### RECORDED DATA
|---|
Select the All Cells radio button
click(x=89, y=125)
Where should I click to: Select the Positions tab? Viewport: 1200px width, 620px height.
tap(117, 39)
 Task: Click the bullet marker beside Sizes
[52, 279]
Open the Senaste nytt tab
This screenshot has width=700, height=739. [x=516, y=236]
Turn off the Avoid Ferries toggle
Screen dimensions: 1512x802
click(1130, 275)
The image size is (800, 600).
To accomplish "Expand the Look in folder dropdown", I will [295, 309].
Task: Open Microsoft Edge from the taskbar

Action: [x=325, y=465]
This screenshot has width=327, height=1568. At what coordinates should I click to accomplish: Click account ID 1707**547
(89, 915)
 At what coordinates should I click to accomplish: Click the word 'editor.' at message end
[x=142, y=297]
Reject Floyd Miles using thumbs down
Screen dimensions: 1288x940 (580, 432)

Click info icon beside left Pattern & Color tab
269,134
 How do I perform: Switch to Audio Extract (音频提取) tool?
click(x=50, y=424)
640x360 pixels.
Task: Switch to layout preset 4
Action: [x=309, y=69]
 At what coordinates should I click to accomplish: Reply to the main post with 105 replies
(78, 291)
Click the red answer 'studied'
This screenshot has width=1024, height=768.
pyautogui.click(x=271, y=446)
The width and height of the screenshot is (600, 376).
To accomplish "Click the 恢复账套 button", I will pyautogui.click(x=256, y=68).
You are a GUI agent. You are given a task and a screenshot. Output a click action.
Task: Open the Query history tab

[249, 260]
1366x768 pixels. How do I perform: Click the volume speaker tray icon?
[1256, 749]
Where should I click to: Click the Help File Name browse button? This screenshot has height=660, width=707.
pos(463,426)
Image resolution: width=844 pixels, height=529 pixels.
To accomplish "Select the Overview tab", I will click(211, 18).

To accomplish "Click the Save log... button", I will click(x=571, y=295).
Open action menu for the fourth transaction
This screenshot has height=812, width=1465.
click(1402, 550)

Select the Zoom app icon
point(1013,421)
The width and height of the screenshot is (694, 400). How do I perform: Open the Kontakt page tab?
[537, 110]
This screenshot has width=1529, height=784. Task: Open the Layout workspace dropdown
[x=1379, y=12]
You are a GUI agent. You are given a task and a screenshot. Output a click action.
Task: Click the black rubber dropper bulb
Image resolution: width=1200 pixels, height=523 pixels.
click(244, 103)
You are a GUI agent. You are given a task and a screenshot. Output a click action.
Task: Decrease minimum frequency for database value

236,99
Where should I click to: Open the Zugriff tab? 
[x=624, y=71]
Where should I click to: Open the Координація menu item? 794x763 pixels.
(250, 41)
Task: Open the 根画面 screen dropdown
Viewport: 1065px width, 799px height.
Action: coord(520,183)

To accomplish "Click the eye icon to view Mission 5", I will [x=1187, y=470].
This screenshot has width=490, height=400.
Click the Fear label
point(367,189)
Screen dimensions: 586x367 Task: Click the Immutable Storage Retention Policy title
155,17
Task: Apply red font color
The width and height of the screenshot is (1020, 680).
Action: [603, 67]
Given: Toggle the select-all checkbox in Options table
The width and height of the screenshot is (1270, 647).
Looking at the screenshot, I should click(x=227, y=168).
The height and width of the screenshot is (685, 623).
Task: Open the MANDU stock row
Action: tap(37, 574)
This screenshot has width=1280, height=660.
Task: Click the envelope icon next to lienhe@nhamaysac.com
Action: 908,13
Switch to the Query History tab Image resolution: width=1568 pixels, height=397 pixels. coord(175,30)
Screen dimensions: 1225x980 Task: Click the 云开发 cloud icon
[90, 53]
|---|
### WHAT TO PRODUCE
An exact repeat of the lines from the one containing "The width and height of the screenshot is (1020, 680)." through the final line of the entries is the whole answer.

### SOLUTION TO THE EXERCISE
The width and height of the screenshot is (1020, 680).
Action: [603, 67]
Given: Toggle the select-all checkbox in Options table
The width and height of the screenshot is (1270, 647).
Looking at the screenshot, I should click(x=227, y=168).
The height and width of the screenshot is (685, 623).
Task: Open the MANDU stock row
Action: tap(37, 574)
This screenshot has width=1280, height=660.
Task: Click the envelope icon next to lienhe@nhamaysac.com
Action: 908,13
Switch to the Query History tab Image resolution: width=1568 pixels, height=397 pixels. coord(175,30)
Screen dimensions: 1225x980 Task: Click the 云开发 cloud icon
[90, 53]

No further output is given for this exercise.